Temporal's Go SDK helps you work through these issues. It all starts with deterministic code. Determinism means that when you give code the same input, your Workflow will always go through the same state changes and produce the same output, no matter when or where it runs. Determinism is key to Temporal's ability to reliably replay and recover Workflow state for truly durable execution.
When you roll out changes with Temporal, your focus needs to be on safety and reliability. Temporal's patching APIs and version markers let you support in-flight Workflow Executions even as you deploy bug fixes and enhancements for newly started ones. Between patching and determinism checks, you have the tools you need to keep your Temporal applications well-maintained and ready to adapt and grow.

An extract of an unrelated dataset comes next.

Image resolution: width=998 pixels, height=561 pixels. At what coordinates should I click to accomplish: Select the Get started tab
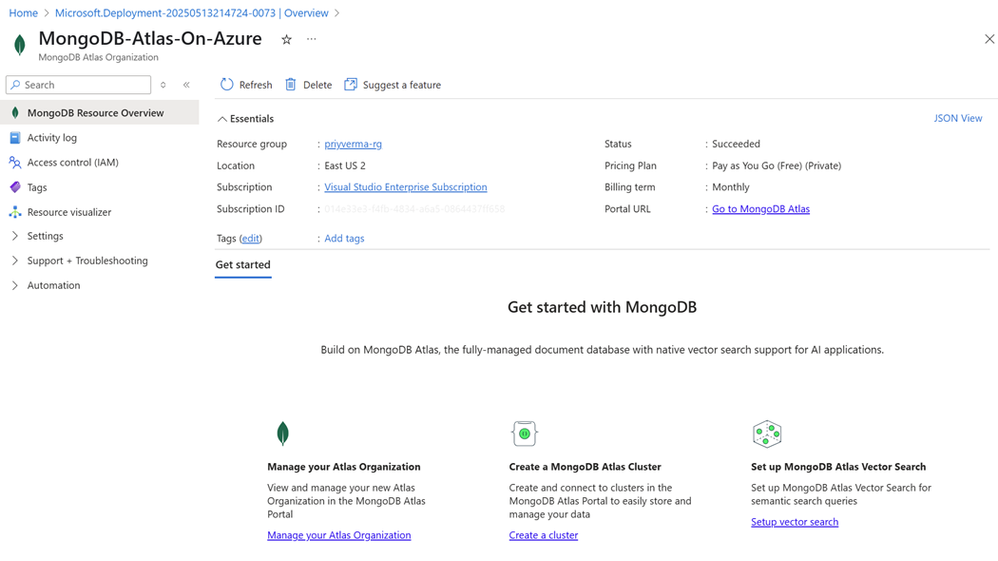(x=243, y=265)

This section introduces versioning, a feature that allows you to make, support, and test your code updates.
Versioning features
Workflow Patching APIs let you modify Workflow code without introducing non-deterministic behavior. Non-determinism mostly affects long-running Workflow Executions during Replays. Versioning ensures the code you run is consistent with each Execution's original deployment.
Naturally there will be times a Workflow Execution needs serious intervention, such as when you encounter significant code changes that make versioning impractical. New laws may come into effect causing the need for data cleanup or regulatory compliance. You might need to revert Workflow Executions to an earlier state or you have to mitigate unrecoverable Activity failures. In these cases, you might need to terminate and restart Workflows. Patching is, as the name suggests, the process to fix bugs, improve performance, or add new features. It's not meant for re-architecting Workflows.

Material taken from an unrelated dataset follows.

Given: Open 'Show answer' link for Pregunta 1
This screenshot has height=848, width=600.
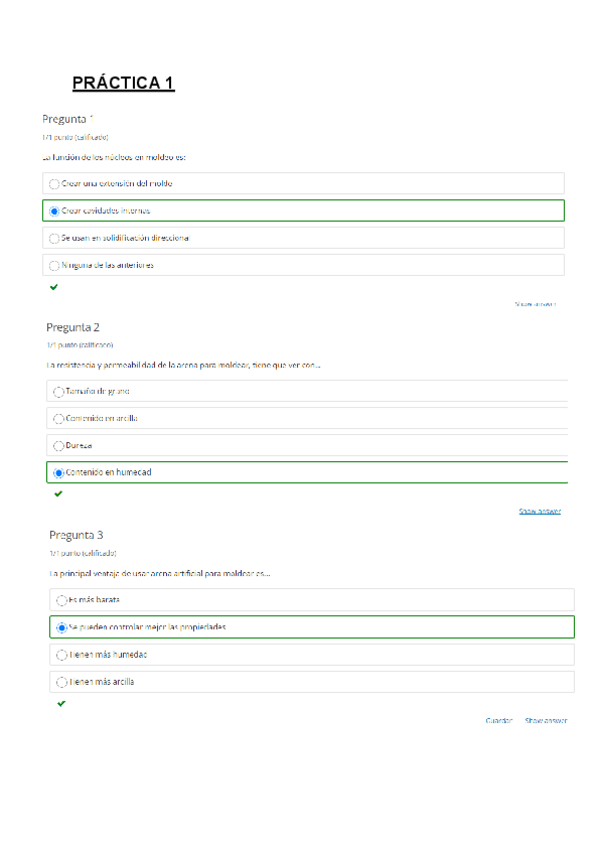Looking at the screenshot, I should [x=535, y=303].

Temporal's Patching APIs create logical branches inside your Workflow Definition code. They use developer-specified version identifiers to choose pathways based on the circumstances under which your Workflow Execution began. This section shows ways your team can enhance, adapt, and evolve Workflow code, while preserving ongoing functionality to maintain stability.
Read on to learn more.
Determinism
Determinism is key to creating versioned patches. Given a starting state and specific rules or inputs, a deterministic system always produces the same output and results.
In distributed systems, this ensures that each time a process or workflow runs, it gives the same result from the same starting conditions and inputs. This predictability plays a vital role in debugging, reliability, and consistent performance, especially with complex workflows and long-running processes.
Determinism is particularly important for workflows with multiple stages, various components, and changes in state. Deterministic code is easier to understand, test, and maintain. It’s a crucial part of ensuring reliability.
When working with Orchestration and Replay, determinism makes sure that Workflow Executions always produce the same outcome for the same inputs. Workflows depend on deterministic code to keep their processes consistent across executions and Replays.
This allows Temporal to accurately replay History events and ensures that the outcome remains unchanged, no matter when or where the Replay happens. Determinism maintains system integrity. It's essential for Durable Execution. Because of this, the Temporal Platform, and the Temporal Go SDK specifically, require all Workflow code to be deterministic.
So what do you do when your code changes over time? Read on to learn about Temporal patching.
Temporal is designed for Workflows that run at scale and may be potentially long-running. This 30-minute video explains determinism issues in more depth.
Patching
Patching lets you update code without breaking determinism. The Go SDK's patching APIs create logical branches within your Workflow Definition code. It works by using version identifiers that direct the flow of your code into new branches, creating patched and updated deployments.
Patches, like Workflow Definitions in general, must be deterministic. That's because when needed, Temporal uses event sourcing to reconstruct Workflow state. It replays saved Event History data and applies it to your Workflow Definition code. Incompatible updates will cause non-deterministic errors.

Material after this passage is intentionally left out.